A Segunda Câmara do Tribunal de Contas do Estado de Pernambuco (TCE-PE) reconheceu a existência de “fortes indícios de conluio” em uma licitação milionária realizada pela Prefeitura de São Bento do Una, para a aquisição de kits de robótica destinados às escolas municipais. Por unanimidade, os conselheiros determinaram, na última quinta-feira (21), a suspensão do contrato e a abertura de uma auditoria especial.
A decisão, relatada pelo conselheiro Ranilson Ramos, foi acompanhada pelos conselheiros Marcos Loreto e Dirceu Rodolfo, além do representante do Ministério Público de Contas, Guido Rostand. Segundo o relator, o caso apresenta “graves irregularidades” e ocorreu em pleno período eleitoral, levantando suspeitas de superfaturamento e direcionamento.
Entenda o caso
Em junho de 2022, a Prefeitura, sob a gestão do prefeito Alexandre Batité (MDB), lançou uma licitação para adquirir 200 kits de robótica, com valor total estimado em quase R$ 3 milhões. Apesar da complexidade do objeto, o prazo para apresentação de propostas foi o mínimo permitido por lei: oito dias. Apenas uma empresa participou e venceu o processo.
Embora a licitação tenha sido realizada em 2022, o contrato só foi firmado mais de um ano depois, em período eleitoral, com pagamento inicial de mais de R$ 500 mil.
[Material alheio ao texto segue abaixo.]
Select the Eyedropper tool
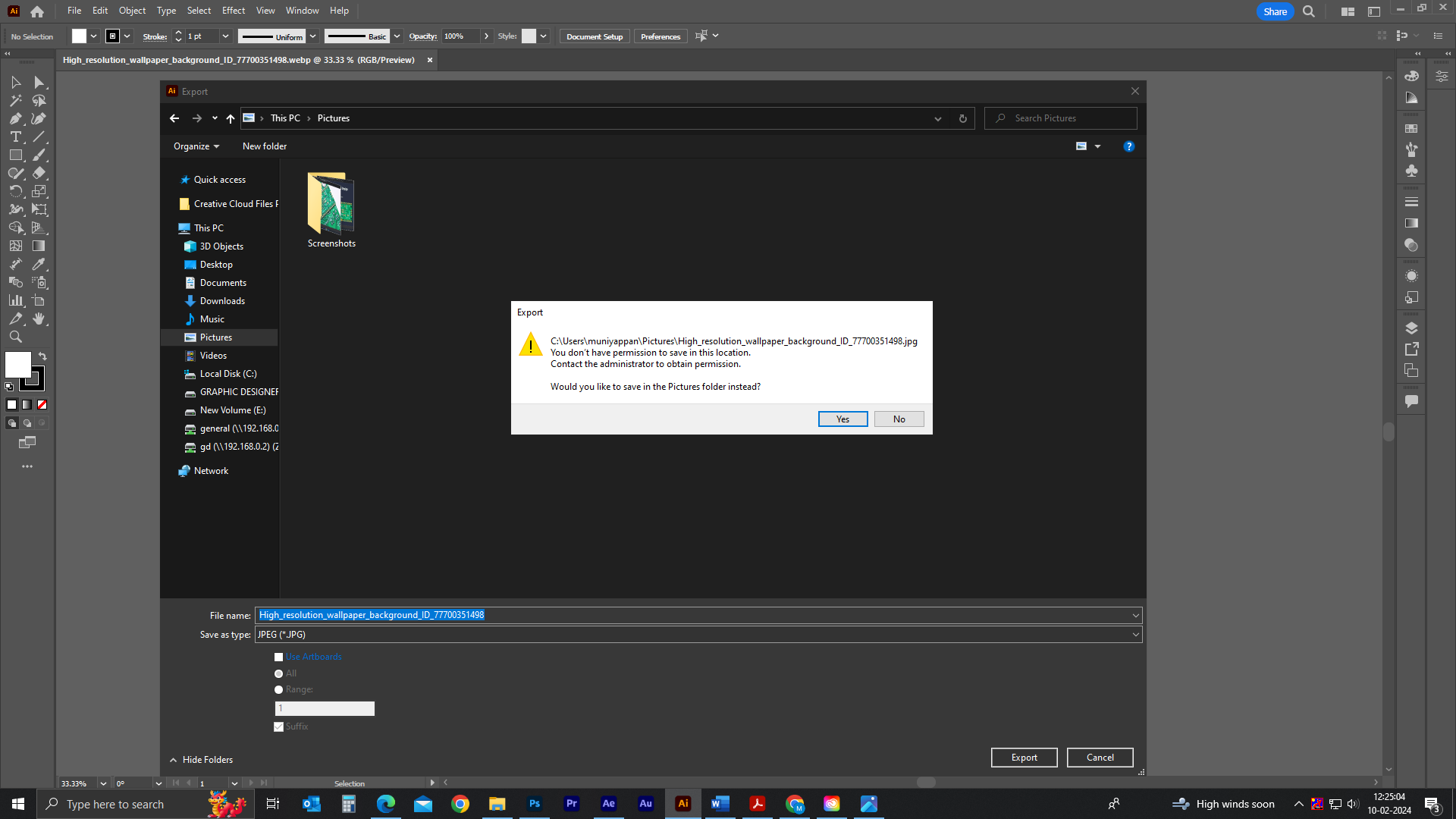pyautogui.click(x=39, y=264)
A Prefeitura nunca havia firmado contrato anteriormente para a entrega dos kits.
Denúncia aponta superfaturamento e conluio
A denúncia que desencadeou a investigação partiu do vereador Sidcley do Hospital (PP), que protocolou o caso no TCE-PE. Segundo o parlamentar, enquanto o valor unitário de cada kit na licitação foi de R$ 9.500, outras prefeituras adquiriram equipamentos similares por preços muito menores, variando entre R$ 183 e R$ 2.557, conforme registros no Portal Nacional de Compras Públicas.
Além do superfaturamento, a denúncia revelou que a mesma empresa venceu licitações em pelo menos cinco outras cidades, incluindo Sanharó-PE, Custódia-PE e Águas Belas-PE. Em todos os casos, os termos de referência das licitações eram idênticos, o que, segundo especialistas, é um forte indicativo de conluio.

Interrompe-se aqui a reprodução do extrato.